The report from state Attorney General Letitia James, conducted by independent investigators, found that the governor engaged in unwanted groping, kissing, and hugging, and making inappropriate comments to 11 women, most of whom are current and former state employees. James’ office launched the monthslong investigation after several women publicly accused the governor of harassment.
The 165-page report quickly drew calls for Cuomo to resign from elected officials — including President Joe Biden and State Assembly Speaker Carl Heastie — education advocacy groups, and the state teachers union. In a statement, Heastie said he would seek to complete the Assembly’s own impeachment investigation into the governor “as quickly as possible.”

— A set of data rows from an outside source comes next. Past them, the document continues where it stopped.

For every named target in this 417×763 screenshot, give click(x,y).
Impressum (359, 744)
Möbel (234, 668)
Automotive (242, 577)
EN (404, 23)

“The attorney general has detailed conduct that is repugnant and indefensible in any workplace and especially in the state’s highest elected office,” Andy Pallotta, the president of the state teachers union, said in a statement. “Equally troubling was the governor’s response to the report. Sadly, both show he is unfit to serve in office.”
In a recorded response to the investigation, Cuomo said he has never inappropriately touched anyone and apologized to a former aide who had accused him of making unwanted sexual comments, insisting that she misinterpreted his remarks. He also displayed a montage of pictures of himself embracing and kissing various men to prove that he behaves that way with many people.
The city teachers union, the United Federation of Teachers, did not issue a statement, but spokesperson Alison Gendar noted that they are affiliated with the state union, and they support Pallotta’s statement. When allegations of sexual harassment first became public, Pallotta had called them “serious” and in need of an investigation, as did the city teachers union.
Both the city and state teachers unions have had major previous disagreements with the governor during his tenure, including over teacher evaluations and Cuomo’s support for charter schools. But his relationship with UFT President Michael Mulgrew has improved over time, and more recently, Mulgrew found support from Cuomo during some of his most contentious fights with Mayor Bill de Blasio — a political foe of the governor’s — over school reopening details last year. Cuomo has largely left complicated school reopening decisions up to localities, including New York City, though he attempted to override some of de Blasio’s decisions about school closures or cast doubt on his decisions.
Some education advocacy groups already highly critical of Cuomo have also called for him to step down, including Alliance for Quality Education, or AQE, which focuses on bolstering school funding.
“We are an organization of nine women, and we are all too familiar with the toxic culture of the New York State Capitol,” Zakiyah Ansari, advocacy director for AQE, said in a statement. “That environment is the same one that nurtured Andrew Cuomo into a ruthless politician, and it will still be there tomorrow when he is gone. We need accountability in Albany, and that starts with the Governor.”